The authors indict probiotics for concerns about safety, citing not the thorough review sponsored by AHRQ and conducted by the RAND corporation that looked at 622 studies and found no statistically significant increased relative risk of the overall number of experienced adverse events (RR 1.00; 95% confidence interval [CI]: 0.93, 1.07, p=0.999), but by referring to a review article that cites case reports of blood infections and refers to one study with microbiota, not clinical, endpoints done in Israel on one commercial product. The data actually show that for well characterized, clinically tested probiotics with high levels of quality control the evidence for infectious complications in non-vulnerable populations is virtually nil. ACG does not mention that FMT was shut down due to safety concerns as soon as the pandemic started.

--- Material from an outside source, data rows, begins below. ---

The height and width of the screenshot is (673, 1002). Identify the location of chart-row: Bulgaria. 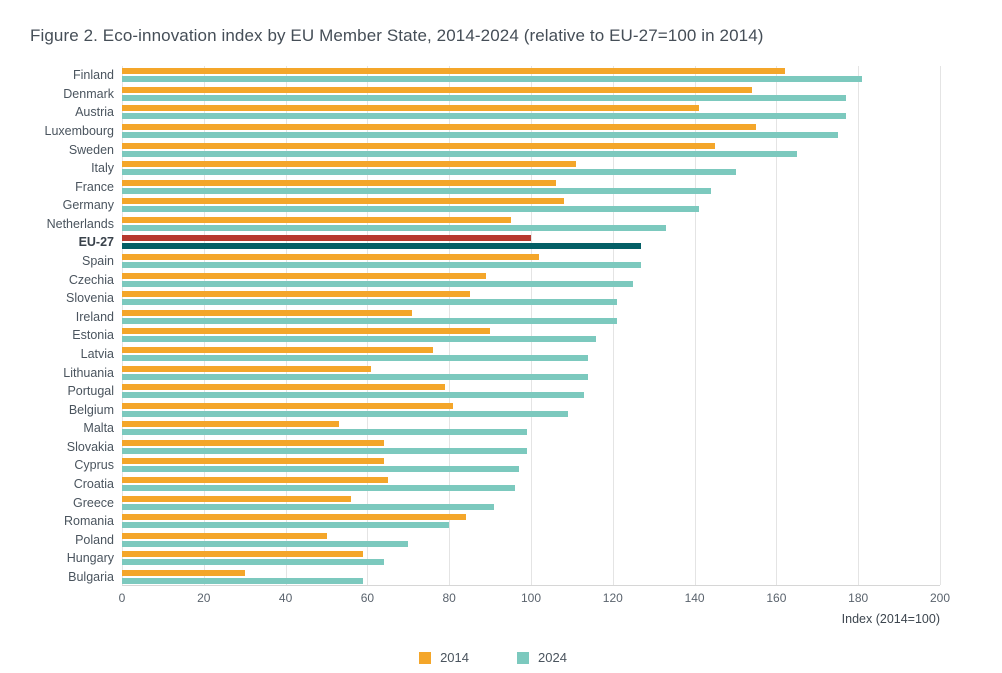
(493, 578).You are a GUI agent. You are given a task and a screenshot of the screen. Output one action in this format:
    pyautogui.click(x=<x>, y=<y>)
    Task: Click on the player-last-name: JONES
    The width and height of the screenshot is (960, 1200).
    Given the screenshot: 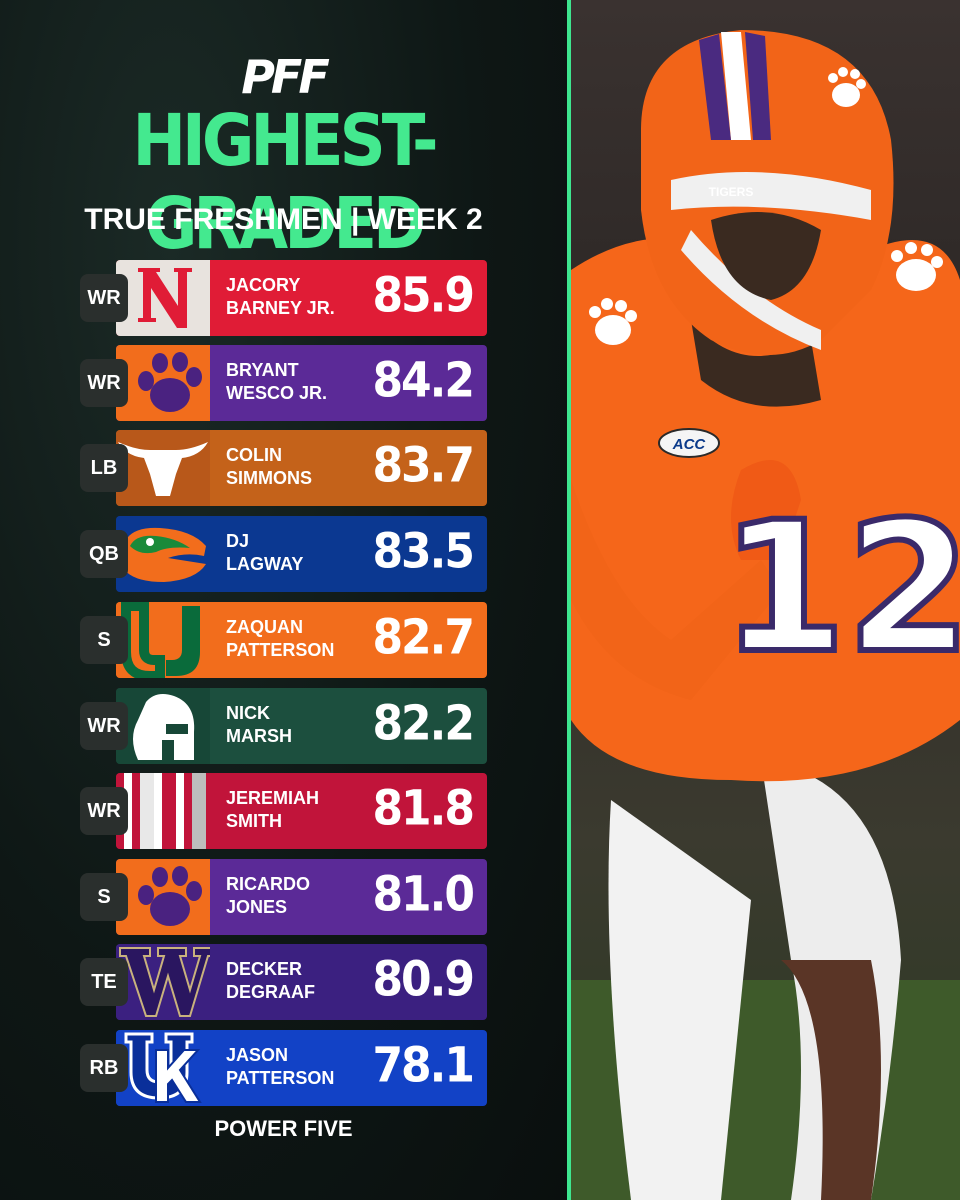 What is the action you would take?
    pyautogui.click(x=257, y=907)
    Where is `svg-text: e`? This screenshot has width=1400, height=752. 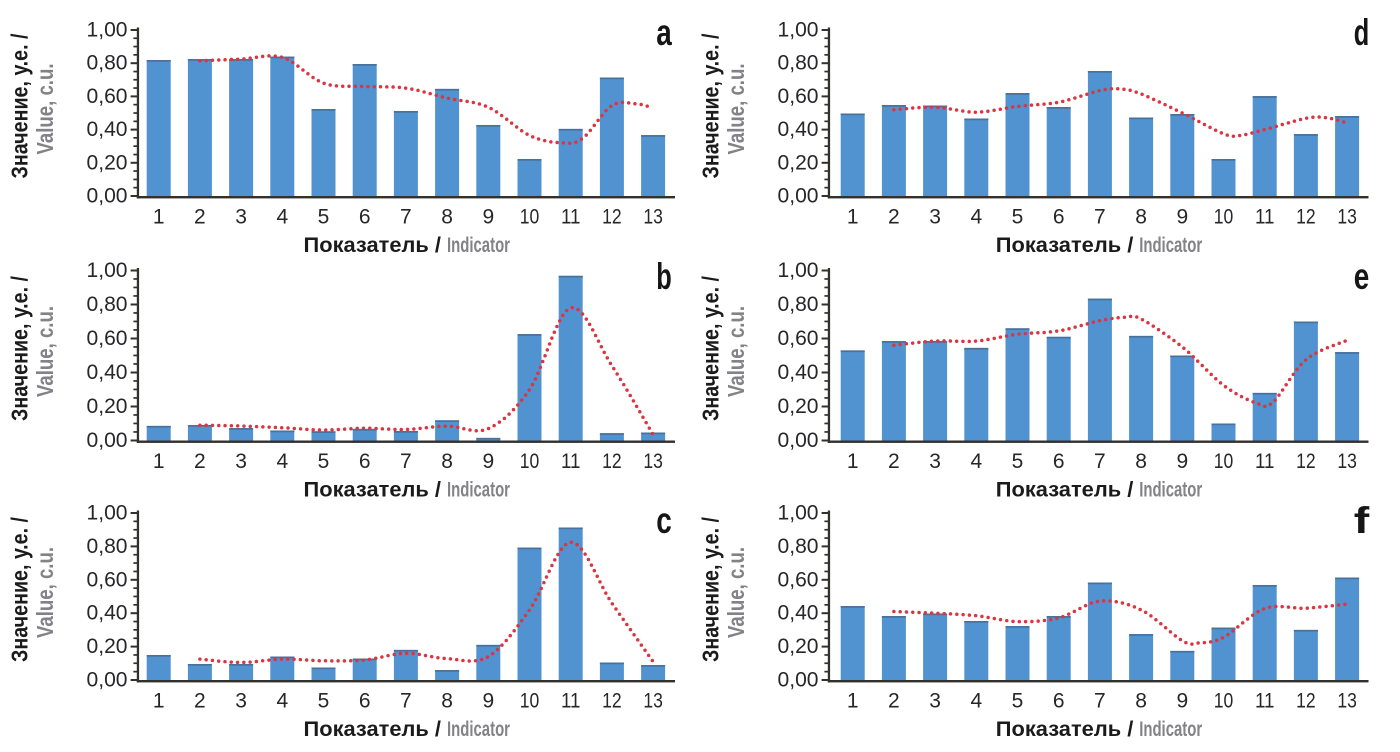
svg-text: e is located at coordinates (1362, 276).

In summary, we are not convinced that the authors have justified their recommendation against the use of probiotics in relation to CDI prevention. They fail to clarify why the results of their GRADE evaluation of probiotic evidence for prevention of C. difficile resulted in totally different conclusions compared to the AGA document, which found evidence sufficient for conditional recommendation of four probiotic preparations. Further,  the review of evidence for probiotics, whether in terms of efficacy or safety, should be addressed in a manner consistent with other interventions considered and editorializing on issues such as market size, profits and product cost, in the absence of an objective approach using appropriate instruments, should be avoided.